### Exercício 1
No excerto do texto sobre Saramago e a Bíblia, em que contexto foram pronunciadas as palavras do escritor?
□ □ □ □
Ainda hoje lembro momentos da nossa infância que chocam com a função corrosiva das palavras daquele escritor. A forma como fizeste a tua primeira comunhão, a entrega da Mimi nesse processo, a fé da velinha acesa todas as noites, o facto de o avô nunca entrar numa igreja, senão para casamentos e funerais, mas acompanhar a avó aos Domingos de Páscoa, a nossa avó, todas noites, com a Fé toda do universo, de joelhos, rezando junto à sua cama, invocando os nomes do netos, nada disto eram maus costumes, nem crueldade nem nada do que Saramago julga saber... Era só uma força boa, uma Fé genuína, actos de devoção impelidos pelo que de melhor há na Natureza Humana ao contrário do que defende José, o ignorante Saramago.

As suas palavras foram as seguintes: “a Bíblia é um manual de maus costumes, um catálogo de crueldade e do pior da natureza humana”.

Importa reflectirmos em que contexto foram pronunciadas: no contexto do lançamento de um livro chamado "Caim". Ora, vai sendo do senso comum que a qualidade da escrita de Saramago tem decaído na últimas publicações. Há mesmo quem defenda que o último bom livro de Saramago foi há três ou quatro atrás e que o escritor está ficando senil.

Por favor, mana, não o desculpem com a senilidade. Na minha opinião, modesta mas firme, o escritor ensaiou um golpe de marketing e vendas. Provavelmente nem nunca leu a Bíblia, mas afirmações deste teor atraiem atenções e compradores e, gostemos ou não, Saramago vive de vender livros! Este pensamento veio-me à mente porque no dia em que as afirmações foram proferidas cruzei-me com um colega de trabalho que tinha acabado de ouvir as declarações e... de comprar o livro. Até acrescentou "Onde eu o comprei, estava-se a vender bem!"

Saramago não sabe nada da Bíblia. Ou sabe muito pouco. Nem se interessa por ela. Mas sabe e interessa-se pelo seu livro e, claro, quer vendê-lo!

O pobre não desrespeitou só a avó Ana e a Mimi, desrespeitou, porque não percebe, o maior movimento universal de Fé e, naturalmente, o Livro que o suporta. O que Saramago não conseguirá vencer, nunca, é o facto de o livro mais divulgado do mundo, o mais lido, o mais traduzido ser aquele que agora despoletou a sua verborreia infeliz.

Não é fácil perceber a Fé, por inerência, torna-se difícil aceitá-la, logo, o mais fácil é rejeitá-la...
□ □ □ □
### Exercício 2
Na listagem, troque "potion" por "flask" nas linhas que começam na que contém "Screen dimensions: 1010x618" e terminam na que contém "click(1159, 463)", mantendo tudo o resto inalterado. Apresente apenas essas linhas.
□ □ □ □
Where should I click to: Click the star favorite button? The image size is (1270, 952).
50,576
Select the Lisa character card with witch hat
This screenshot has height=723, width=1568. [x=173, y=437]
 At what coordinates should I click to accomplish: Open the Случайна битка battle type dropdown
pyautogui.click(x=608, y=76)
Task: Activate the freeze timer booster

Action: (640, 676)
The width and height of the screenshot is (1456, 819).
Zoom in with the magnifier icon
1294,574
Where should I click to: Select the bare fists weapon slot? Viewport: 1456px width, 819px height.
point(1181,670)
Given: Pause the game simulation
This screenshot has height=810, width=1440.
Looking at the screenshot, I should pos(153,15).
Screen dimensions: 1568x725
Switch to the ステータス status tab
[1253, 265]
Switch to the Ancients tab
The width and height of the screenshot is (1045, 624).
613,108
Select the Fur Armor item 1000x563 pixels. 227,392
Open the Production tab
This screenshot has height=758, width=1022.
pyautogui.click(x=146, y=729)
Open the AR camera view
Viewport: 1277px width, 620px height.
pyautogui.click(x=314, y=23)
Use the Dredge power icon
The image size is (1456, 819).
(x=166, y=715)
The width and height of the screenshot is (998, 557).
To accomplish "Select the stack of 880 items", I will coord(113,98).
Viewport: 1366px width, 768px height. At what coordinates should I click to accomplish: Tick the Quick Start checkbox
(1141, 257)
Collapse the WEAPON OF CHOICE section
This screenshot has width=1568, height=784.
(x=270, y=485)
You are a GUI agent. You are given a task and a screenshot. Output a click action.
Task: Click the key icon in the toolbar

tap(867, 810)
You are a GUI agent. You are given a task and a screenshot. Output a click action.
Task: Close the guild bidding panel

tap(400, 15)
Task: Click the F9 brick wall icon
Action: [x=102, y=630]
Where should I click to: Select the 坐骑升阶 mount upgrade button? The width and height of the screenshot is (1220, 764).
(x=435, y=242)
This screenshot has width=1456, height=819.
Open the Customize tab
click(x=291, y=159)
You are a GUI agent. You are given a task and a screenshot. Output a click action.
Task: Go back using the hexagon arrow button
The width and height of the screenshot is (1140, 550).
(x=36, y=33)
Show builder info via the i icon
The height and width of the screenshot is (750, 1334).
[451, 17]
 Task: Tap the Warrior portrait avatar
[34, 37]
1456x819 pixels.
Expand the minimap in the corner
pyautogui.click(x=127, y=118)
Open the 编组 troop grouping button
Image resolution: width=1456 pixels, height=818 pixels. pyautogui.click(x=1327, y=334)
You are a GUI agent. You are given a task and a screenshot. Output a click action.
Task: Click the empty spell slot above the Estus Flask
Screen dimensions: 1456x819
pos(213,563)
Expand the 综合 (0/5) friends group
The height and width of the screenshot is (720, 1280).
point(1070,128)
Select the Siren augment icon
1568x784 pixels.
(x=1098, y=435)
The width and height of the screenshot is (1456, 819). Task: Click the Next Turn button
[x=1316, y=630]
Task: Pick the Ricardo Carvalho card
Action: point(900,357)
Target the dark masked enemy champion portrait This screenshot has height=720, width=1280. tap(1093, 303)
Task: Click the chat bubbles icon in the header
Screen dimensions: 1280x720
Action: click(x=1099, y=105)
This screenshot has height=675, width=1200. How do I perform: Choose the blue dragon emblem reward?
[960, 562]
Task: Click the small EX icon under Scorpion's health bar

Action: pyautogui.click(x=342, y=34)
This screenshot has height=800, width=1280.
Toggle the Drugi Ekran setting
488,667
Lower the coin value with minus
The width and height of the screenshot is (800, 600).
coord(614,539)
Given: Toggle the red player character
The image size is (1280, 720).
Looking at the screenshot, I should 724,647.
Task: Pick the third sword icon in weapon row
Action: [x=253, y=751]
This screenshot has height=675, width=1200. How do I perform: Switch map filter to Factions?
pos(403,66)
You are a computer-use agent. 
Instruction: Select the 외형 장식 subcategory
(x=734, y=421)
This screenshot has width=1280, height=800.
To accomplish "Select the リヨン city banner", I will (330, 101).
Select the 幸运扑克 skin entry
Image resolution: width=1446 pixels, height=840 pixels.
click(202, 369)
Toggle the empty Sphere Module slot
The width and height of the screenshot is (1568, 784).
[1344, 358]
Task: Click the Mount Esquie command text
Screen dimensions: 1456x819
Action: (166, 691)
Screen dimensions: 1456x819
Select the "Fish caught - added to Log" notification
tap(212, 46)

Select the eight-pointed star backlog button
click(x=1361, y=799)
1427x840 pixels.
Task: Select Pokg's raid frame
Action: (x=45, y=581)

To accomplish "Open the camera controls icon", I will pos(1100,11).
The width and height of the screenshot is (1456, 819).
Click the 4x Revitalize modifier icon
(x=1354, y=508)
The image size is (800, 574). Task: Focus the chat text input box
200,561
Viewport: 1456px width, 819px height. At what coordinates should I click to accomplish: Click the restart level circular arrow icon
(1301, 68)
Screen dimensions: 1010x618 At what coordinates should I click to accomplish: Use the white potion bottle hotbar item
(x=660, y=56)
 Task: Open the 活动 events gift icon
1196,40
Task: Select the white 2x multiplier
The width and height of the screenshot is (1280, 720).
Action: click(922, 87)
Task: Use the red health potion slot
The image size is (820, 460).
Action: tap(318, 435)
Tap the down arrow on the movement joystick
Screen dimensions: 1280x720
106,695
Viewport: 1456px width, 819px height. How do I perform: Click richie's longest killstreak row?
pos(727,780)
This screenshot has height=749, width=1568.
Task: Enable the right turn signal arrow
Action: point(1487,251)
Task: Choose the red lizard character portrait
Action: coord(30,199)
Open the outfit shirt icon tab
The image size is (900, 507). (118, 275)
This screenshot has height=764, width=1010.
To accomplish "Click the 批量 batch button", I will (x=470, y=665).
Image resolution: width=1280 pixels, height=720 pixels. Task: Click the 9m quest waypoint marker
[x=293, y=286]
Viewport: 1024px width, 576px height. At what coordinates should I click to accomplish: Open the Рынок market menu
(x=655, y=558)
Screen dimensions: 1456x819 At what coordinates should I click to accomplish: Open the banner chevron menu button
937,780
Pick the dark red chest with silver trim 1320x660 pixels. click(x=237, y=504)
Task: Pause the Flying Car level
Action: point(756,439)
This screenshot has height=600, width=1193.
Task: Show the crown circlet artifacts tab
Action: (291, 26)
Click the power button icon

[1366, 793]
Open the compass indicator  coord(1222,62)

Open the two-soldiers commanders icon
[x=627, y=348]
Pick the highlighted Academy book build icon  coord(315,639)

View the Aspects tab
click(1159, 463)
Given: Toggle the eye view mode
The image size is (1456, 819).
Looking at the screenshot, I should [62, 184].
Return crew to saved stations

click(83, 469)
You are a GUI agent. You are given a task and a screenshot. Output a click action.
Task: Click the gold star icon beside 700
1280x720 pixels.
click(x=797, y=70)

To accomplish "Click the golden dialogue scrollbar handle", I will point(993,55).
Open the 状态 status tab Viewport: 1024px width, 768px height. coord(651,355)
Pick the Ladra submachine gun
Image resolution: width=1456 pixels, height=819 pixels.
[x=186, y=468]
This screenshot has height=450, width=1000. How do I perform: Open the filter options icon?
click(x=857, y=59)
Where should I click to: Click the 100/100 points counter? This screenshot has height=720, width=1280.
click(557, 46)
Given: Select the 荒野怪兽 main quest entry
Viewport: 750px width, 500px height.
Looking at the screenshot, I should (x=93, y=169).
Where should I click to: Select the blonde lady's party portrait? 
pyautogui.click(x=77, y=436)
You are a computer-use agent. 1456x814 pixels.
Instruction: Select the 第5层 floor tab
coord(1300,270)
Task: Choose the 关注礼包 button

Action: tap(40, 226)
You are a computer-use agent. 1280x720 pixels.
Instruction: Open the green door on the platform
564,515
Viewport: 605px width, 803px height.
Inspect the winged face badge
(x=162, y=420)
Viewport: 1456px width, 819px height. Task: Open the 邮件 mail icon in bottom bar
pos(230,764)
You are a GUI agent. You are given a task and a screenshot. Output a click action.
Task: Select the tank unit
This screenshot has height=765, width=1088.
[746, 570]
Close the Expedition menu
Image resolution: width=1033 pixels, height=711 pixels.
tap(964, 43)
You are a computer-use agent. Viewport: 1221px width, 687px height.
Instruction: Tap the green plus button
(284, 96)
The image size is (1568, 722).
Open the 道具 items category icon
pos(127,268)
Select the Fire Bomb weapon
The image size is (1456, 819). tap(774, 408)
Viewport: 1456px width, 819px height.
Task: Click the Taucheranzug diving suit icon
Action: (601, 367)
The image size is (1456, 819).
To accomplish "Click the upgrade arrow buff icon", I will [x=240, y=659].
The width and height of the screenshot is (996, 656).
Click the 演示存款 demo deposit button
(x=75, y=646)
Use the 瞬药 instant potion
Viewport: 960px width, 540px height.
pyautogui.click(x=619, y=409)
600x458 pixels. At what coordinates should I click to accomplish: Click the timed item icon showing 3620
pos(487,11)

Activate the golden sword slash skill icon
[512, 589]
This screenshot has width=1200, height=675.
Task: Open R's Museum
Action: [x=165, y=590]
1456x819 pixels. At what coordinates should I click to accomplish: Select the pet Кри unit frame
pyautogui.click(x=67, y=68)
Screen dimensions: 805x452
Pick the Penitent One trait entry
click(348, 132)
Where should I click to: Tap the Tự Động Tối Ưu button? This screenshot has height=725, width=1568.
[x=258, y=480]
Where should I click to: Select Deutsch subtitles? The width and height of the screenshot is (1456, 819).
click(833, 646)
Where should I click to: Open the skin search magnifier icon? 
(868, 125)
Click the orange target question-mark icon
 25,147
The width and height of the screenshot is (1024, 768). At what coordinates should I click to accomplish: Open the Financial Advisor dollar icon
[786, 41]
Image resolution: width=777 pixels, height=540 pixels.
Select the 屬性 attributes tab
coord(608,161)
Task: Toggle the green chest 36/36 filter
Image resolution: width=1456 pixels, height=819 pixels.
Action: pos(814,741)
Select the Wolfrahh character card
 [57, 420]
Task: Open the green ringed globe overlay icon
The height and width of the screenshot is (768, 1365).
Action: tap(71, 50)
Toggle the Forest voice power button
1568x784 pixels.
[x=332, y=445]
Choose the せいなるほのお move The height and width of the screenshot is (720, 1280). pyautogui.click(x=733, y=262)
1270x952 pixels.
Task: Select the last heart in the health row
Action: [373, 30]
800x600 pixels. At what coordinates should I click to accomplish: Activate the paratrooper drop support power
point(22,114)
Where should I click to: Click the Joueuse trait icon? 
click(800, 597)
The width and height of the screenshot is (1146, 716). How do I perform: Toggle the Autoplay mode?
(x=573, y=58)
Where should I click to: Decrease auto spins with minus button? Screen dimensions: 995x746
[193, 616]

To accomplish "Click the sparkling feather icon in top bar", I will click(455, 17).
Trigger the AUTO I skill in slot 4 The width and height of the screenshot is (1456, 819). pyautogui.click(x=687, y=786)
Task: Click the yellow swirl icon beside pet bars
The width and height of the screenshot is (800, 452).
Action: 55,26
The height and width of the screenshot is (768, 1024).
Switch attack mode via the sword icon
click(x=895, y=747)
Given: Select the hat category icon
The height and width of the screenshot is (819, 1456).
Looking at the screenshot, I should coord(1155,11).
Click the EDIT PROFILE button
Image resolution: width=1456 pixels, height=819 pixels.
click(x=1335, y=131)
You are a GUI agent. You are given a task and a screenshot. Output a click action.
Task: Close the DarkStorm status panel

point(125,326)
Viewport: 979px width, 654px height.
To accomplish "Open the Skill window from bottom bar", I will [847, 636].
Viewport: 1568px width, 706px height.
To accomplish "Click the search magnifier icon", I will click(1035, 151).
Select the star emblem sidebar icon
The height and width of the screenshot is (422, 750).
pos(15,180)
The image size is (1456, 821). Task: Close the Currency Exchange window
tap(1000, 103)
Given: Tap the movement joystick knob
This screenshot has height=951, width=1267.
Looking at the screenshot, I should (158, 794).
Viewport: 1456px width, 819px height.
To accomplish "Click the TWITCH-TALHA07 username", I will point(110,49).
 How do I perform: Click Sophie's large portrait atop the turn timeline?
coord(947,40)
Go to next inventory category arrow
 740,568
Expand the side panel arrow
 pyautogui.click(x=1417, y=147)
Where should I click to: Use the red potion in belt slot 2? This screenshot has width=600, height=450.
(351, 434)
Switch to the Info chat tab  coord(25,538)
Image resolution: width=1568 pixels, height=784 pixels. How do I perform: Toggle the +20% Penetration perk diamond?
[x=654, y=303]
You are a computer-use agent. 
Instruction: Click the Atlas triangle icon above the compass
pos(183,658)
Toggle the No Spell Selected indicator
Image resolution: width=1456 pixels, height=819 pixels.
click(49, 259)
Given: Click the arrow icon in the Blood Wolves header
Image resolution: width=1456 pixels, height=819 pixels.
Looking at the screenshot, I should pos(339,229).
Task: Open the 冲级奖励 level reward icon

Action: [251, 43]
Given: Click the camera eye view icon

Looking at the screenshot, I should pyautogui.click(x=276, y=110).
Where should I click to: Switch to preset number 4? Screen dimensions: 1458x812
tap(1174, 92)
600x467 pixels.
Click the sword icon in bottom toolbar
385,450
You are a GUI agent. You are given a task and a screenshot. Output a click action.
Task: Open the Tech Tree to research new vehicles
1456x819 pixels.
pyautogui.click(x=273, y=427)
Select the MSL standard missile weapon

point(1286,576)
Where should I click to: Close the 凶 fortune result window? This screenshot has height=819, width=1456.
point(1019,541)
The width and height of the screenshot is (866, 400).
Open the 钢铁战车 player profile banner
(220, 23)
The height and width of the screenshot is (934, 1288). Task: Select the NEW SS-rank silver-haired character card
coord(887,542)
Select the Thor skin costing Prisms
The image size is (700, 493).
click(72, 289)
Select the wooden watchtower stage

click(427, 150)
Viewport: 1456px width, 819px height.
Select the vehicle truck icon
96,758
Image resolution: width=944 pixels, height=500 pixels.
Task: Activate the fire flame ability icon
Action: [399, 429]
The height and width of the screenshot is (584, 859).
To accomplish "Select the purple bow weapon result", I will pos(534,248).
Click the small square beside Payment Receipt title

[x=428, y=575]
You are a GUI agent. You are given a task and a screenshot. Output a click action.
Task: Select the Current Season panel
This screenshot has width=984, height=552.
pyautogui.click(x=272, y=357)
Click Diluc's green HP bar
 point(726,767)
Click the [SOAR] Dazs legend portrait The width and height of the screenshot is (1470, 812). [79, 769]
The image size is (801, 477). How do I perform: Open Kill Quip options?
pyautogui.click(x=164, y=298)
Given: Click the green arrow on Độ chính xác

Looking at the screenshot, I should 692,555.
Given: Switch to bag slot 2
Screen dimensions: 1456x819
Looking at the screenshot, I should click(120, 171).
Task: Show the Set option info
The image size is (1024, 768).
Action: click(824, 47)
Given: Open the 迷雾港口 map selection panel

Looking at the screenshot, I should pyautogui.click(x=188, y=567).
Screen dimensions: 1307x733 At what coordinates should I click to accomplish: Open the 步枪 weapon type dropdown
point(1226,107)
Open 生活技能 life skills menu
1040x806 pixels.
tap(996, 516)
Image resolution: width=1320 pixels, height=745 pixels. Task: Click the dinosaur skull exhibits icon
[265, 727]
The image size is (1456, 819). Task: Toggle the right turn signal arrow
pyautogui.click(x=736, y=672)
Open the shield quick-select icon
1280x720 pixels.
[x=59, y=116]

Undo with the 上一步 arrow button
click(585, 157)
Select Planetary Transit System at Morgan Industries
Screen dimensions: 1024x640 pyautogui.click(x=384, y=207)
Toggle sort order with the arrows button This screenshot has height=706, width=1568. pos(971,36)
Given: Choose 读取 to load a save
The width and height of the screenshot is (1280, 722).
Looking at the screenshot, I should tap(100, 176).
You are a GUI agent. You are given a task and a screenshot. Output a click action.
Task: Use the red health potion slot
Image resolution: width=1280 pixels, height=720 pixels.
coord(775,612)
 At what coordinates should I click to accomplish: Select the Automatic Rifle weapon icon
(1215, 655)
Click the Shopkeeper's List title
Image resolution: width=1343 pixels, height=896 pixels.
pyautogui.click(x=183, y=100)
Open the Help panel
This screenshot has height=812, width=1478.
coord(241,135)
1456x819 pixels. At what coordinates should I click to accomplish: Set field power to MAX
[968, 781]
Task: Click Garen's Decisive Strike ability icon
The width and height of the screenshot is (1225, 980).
□ □ □ □
### Resposta correta 1
No contexto do lançamento de um livro chamado "Caim".

### Resposta correta 2
Screen dimensions: 1010x618 At what coordinates should I click to accomplish: Use the white flask bottle hotbar item
(x=660, y=56)
 Task: Open the 活动 events gift icon
1196,40
Task: Select the white 2x multiplier
The width and height of the screenshot is (1280, 720).
Action: click(922, 87)
Task: Use the red health flask slot
The image size is (820, 460).
Action: tap(318, 435)
Tap the down arrow on the movement joystick
Screen dimensions: 1280x720
106,695
Viewport: 1456px width, 819px height. How do I perform: Click richie's longest killstreak row?
pos(727,780)
This screenshot has height=749, width=1568.
Task: Enable the right turn signal arrow
Action: point(1487,251)
Task: Choose the red lizard character portrait
Action: coord(30,199)
Open the outfit shirt icon tab
The image size is (900, 507). (118, 275)
This screenshot has height=764, width=1010.
To accomplish "Click the 批量 batch button", I will (x=470, y=665).
Image resolution: width=1280 pixels, height=720 pixels. Task: Click the 9m quest waypoint marker
[x=293, y=286]
Viewport: 1024px width, 576px height. At what coordinates should I click to accomplish: Open the Рынок market menu
(x=655, y=558)
Screen dimensions: 1456x819 At what coordinates should I click to accomplish: Open the banner chevron menu button
937,780
Pick the dark red chest with silver trim 1320x660 pixels. click(x=237, y=504)
Task: Pause the Flying Car level
Action: point(756,439)
This screenshot has height=600, width=1193.
Task: Show the crown circlet artifacts tab
Action: (291, 26)
Click the power button icon

[1366, 793]
Open the compass indicator  coord(1222,62)

Open the two-soldiers commanders icon
[x=627, y=348]
Pick the highlighted Academy book build icon  coord(315,639)

View the Aspects tab
click(1159, 463)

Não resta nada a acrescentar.